▶ [Activity]:
Pull out every line of the material below that contains the word "planner".

Data pulled from a collection:
BEGIN

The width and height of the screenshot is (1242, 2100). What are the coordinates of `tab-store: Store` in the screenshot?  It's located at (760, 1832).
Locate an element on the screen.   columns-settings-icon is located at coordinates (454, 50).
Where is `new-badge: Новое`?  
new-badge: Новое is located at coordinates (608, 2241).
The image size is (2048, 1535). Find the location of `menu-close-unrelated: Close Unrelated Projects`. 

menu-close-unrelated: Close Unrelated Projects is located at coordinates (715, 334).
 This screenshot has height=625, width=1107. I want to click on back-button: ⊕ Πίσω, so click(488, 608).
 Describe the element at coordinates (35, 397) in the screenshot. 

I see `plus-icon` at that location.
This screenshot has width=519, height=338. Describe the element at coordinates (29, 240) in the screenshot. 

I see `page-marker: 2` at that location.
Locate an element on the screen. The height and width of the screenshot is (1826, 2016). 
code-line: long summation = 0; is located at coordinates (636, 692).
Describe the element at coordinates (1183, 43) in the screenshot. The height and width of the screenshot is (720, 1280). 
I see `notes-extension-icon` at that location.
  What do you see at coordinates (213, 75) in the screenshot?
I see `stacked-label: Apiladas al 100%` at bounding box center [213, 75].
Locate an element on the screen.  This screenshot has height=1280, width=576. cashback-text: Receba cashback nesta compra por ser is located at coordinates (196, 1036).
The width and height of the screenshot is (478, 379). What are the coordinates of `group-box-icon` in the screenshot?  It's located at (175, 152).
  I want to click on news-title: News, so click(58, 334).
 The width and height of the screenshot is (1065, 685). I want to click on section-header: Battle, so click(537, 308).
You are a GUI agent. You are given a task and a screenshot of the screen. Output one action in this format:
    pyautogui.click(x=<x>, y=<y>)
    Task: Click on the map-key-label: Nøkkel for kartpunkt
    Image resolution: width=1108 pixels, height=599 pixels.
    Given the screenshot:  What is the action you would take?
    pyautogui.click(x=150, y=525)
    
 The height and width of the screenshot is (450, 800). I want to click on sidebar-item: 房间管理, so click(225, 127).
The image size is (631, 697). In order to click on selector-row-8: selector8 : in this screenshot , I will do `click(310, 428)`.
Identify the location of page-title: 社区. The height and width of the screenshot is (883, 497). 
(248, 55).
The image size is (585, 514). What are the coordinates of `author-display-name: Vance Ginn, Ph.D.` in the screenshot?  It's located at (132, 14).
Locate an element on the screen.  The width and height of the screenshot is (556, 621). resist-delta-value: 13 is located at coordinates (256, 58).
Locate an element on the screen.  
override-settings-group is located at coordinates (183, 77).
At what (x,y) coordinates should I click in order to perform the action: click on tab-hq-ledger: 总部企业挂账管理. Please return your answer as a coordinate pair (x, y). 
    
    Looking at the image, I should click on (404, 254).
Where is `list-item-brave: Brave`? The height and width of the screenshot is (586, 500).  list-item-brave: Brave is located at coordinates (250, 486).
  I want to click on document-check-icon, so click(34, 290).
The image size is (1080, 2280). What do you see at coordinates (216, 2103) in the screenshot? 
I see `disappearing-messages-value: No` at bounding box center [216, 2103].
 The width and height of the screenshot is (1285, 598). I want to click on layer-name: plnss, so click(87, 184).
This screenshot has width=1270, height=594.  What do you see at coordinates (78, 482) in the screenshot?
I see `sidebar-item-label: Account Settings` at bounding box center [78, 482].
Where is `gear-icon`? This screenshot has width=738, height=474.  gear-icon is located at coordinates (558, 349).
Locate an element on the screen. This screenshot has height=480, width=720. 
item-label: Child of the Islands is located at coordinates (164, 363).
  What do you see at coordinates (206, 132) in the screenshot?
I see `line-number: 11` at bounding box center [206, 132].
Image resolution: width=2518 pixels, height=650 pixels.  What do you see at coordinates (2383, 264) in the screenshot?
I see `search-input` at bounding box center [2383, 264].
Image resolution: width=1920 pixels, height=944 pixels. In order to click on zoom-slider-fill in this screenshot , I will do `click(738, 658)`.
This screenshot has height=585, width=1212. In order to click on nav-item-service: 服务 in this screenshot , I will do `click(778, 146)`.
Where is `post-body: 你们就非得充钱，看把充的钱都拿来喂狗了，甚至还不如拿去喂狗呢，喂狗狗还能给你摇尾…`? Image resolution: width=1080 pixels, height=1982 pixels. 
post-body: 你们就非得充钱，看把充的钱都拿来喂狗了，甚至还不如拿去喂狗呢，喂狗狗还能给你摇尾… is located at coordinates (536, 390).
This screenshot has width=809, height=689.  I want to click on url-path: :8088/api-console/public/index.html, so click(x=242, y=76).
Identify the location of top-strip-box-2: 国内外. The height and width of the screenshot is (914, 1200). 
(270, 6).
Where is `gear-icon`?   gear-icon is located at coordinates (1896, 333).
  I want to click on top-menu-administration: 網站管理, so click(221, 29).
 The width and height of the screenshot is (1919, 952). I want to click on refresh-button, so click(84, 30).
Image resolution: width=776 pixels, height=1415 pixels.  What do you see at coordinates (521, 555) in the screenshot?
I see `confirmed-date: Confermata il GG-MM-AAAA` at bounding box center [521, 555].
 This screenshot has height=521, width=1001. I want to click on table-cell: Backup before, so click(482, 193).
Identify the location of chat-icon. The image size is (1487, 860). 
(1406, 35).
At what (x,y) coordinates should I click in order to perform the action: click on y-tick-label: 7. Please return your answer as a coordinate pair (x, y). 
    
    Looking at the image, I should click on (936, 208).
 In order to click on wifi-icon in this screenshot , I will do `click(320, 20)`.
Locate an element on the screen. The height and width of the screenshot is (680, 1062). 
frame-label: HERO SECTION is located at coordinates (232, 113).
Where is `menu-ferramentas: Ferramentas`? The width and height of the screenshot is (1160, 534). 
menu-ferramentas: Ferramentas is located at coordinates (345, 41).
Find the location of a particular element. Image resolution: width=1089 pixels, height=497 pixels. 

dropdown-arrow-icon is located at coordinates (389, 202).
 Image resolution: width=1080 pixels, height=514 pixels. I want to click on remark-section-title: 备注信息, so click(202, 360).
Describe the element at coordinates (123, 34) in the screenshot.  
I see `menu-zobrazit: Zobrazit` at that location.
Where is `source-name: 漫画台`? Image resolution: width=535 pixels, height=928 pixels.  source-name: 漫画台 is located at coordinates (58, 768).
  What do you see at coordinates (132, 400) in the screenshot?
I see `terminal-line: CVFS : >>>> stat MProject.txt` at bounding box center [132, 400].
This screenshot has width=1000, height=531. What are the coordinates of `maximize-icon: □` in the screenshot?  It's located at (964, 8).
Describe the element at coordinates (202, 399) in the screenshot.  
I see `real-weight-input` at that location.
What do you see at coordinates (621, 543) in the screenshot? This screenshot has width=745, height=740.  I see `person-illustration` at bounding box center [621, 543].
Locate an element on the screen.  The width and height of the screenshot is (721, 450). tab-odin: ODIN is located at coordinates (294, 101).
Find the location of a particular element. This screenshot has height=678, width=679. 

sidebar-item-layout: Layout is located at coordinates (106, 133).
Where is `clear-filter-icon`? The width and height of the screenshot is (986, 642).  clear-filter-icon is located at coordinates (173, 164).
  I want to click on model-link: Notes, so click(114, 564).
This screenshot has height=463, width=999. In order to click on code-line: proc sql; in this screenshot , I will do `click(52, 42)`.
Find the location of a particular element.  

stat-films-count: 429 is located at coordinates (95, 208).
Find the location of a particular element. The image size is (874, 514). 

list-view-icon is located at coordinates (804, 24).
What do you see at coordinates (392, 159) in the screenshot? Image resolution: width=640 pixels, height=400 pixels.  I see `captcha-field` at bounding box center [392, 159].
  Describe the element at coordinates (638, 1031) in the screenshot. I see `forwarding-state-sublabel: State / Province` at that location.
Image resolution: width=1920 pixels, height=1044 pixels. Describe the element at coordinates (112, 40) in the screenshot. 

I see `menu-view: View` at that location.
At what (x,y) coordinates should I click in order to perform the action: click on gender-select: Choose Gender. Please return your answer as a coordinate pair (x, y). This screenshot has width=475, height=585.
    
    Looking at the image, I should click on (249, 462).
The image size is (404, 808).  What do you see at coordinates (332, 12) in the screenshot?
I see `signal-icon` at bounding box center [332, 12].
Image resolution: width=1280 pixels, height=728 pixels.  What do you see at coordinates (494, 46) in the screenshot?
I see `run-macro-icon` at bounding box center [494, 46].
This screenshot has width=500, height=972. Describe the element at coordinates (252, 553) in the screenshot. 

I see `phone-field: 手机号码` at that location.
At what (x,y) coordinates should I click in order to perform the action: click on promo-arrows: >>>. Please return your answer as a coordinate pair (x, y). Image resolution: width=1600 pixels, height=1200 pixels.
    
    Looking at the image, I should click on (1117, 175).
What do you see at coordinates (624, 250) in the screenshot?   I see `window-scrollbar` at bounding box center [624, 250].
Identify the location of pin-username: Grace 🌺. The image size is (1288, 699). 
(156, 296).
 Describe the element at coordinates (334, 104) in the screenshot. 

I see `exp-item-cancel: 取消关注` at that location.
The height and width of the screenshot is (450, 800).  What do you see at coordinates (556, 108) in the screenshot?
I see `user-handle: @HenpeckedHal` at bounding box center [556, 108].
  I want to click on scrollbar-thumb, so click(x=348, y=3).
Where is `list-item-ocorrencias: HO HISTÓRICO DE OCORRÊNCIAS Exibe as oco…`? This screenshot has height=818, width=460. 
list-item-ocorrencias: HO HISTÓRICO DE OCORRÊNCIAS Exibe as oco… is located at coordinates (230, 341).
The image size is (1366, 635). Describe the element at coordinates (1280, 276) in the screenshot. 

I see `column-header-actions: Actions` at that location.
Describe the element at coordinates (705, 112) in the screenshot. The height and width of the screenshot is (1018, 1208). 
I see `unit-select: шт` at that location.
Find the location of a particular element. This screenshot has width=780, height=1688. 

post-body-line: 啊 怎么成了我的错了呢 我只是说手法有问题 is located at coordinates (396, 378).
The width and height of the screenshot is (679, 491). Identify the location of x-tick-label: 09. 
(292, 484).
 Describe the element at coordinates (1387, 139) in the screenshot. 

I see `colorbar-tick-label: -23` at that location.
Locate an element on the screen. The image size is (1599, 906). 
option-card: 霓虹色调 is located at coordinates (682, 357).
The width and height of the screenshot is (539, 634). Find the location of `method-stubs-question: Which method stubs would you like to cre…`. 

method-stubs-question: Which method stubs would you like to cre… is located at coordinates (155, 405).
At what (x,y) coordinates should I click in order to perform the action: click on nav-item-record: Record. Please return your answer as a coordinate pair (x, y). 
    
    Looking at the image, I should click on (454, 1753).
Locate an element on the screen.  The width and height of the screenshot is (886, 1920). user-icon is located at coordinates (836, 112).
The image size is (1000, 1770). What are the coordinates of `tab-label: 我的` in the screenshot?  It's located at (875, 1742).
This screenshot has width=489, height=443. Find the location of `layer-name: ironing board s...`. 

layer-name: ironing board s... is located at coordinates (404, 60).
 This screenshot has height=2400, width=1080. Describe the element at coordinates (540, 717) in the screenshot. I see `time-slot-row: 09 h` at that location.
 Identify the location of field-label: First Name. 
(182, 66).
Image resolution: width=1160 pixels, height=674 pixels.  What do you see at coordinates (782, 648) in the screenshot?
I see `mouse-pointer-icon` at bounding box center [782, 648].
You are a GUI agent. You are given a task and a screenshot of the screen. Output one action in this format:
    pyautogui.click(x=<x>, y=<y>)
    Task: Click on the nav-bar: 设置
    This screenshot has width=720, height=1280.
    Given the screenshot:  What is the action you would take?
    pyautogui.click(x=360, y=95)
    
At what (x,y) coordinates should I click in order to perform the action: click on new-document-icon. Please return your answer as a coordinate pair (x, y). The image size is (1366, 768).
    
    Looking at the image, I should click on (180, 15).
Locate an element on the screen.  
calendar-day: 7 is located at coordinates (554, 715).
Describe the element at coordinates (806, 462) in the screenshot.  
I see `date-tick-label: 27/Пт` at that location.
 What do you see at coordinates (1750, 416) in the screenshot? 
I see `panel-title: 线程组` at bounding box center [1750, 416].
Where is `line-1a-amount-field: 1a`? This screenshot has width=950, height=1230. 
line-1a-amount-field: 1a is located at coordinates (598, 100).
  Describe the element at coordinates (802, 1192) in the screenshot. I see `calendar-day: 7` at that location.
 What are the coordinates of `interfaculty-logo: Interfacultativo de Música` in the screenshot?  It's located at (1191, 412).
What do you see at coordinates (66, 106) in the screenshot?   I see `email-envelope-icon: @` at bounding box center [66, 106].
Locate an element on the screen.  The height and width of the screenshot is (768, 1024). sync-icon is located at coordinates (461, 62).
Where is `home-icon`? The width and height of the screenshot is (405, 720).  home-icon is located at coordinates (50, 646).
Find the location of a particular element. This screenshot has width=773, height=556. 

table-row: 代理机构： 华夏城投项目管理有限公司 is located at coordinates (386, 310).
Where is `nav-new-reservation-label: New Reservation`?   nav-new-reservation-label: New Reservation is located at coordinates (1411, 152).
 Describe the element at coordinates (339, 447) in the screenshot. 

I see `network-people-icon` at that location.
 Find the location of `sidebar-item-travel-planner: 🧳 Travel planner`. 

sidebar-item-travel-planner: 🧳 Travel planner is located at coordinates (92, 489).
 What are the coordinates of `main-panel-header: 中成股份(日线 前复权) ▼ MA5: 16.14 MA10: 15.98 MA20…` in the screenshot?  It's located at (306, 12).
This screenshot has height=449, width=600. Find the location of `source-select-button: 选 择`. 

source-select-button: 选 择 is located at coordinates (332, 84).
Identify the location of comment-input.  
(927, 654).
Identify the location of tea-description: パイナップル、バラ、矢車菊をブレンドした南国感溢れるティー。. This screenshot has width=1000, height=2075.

END

▶ [Response]:
 Find the location of `sidebar-item-travel-planner: 🧳 Travel planner`. 
sidebar-item-travel-planner: 🧳 Travel planner is located at coordinates (92, 489).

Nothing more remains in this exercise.